*** TRECHO
Por anos, foi dominado pelo jogo do bicho e o tráfico, e ficou mundialmente famoso quando Spike Lee gravou com Michael Jackson, em 1996, o clipe They Don’t Care About Us. Para fazer esse trabalho, a produção dos artistas negociou diretamente com o lendário traficante Marcinho VP. Não era a primeira colaboração dele com equipes de filmagens. Um ano antes, foi fonte de informação para o documentário Notícias de uma Guerra Particular, de João Moreira Salles, e mais tarde, em 2003, teve sua história contada em Abusado, livro de Caco Barcellos. Morreu dois meses depois do lançamento do livro.

Usando um colete de proteção e uma máscara que cobre a parte superior da cabeça, Amanda é estreante no paintball. Vai brincar ali sob a mira de 123 policiais que operam na UPP. “Sempre quis jogar, mas só agora achei um lugar perto de casa e barato.” Ela e os amigos descobriram o campo pela internet. Nunca tinham disputado uma partida do gênero nem entrado em uma comunidade. Subiram o morro pelo elevador do plano inclinado, uma espécie de bondinho que sobe e desce transportando pessoas.

Eles desceram na terceira estação, no alto da comunidade, de onde se vê bem de perto o Cristo Redentor e no horizonte a Lagoa Rodrigo de Freitas, o Morro Dois Irmãos e o Pão de Açúcar. Depois, seguiram pelo labirinto de casas e foram perguntando aos moradores onde ficava o campo de paintball. Todo mundo sabe onde é. Tiveram de pegar uma pequena ladeira e subir 200 degraus para chegar onde queriam.
O campo é um antigo terreno baldio adaptado ao paintball. Carcaças de armários, geladeiras velhas, barricadas de pneus viraram obstáculos e esconderijos usados no jogo. O grupo de estreantes ouve atentamente as orientações de segurança e explicações de funcionamento do jogo. Depois, fazem perguntas: “A tinta da bala gruda no cabelo?”, “O tiro dói muito?”.
******
- TAREFAS A REALIZAR -
• a. De acordo com o trecho, quantos degraus o grupo precisou subir para chegar ao campo de paintball?
• b. Mostre todas as linhas que contêm a palavra "screenshot".
*** LINHAS LISTADAS
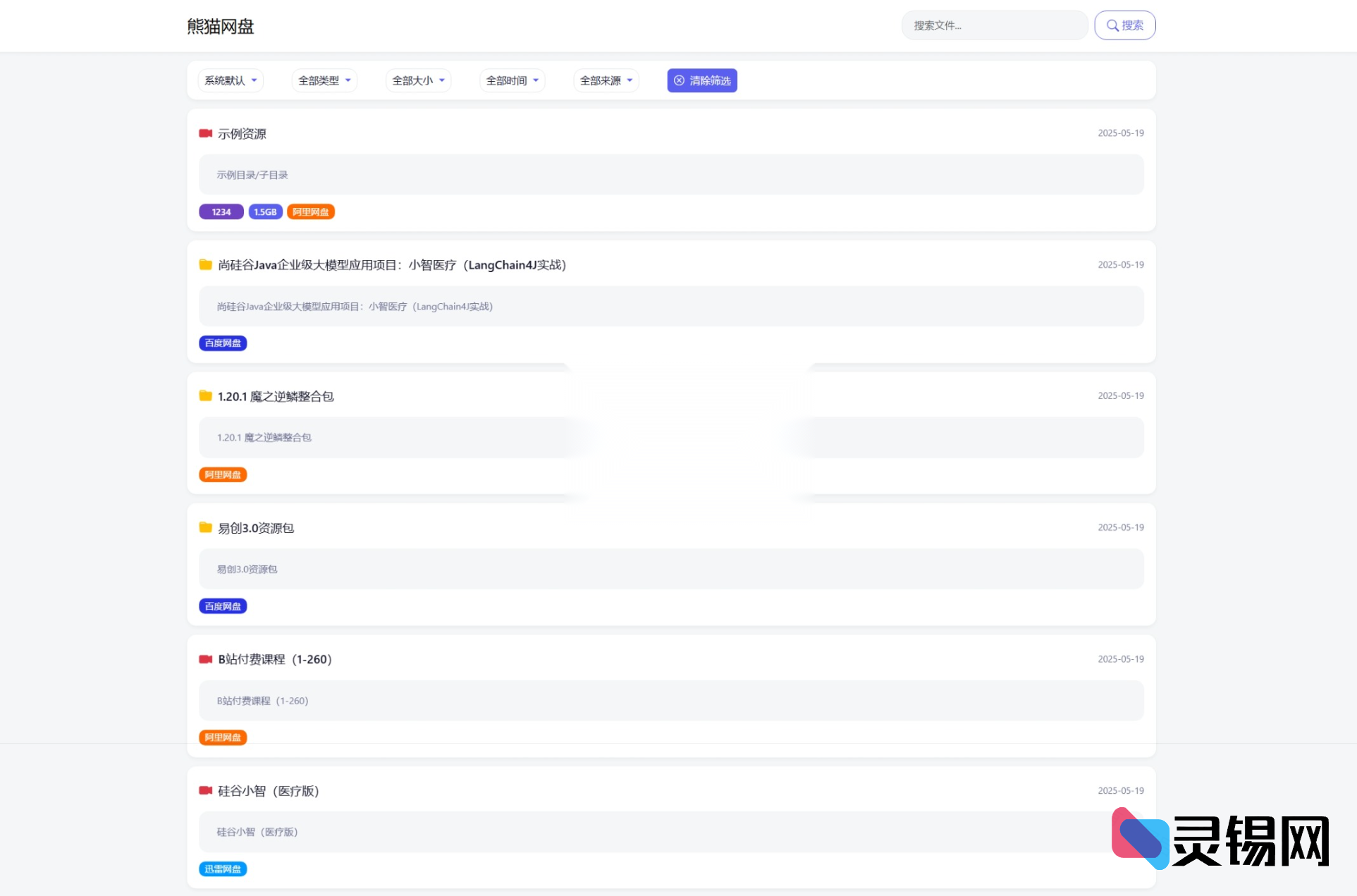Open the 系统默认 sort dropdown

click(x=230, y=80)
******
*** LINHAS LISTADAS
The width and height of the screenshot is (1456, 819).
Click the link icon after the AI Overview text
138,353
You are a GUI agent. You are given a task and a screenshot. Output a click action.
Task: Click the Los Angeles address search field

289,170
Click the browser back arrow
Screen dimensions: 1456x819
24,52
******
- SOLUÇÕES DO EXERCÍCIO -
• a. 200 degraus.

• b.
The width and height of the screenshot is (1456, 819).
You are a GUI agent. You are given a task and a screenshot. Output a click action.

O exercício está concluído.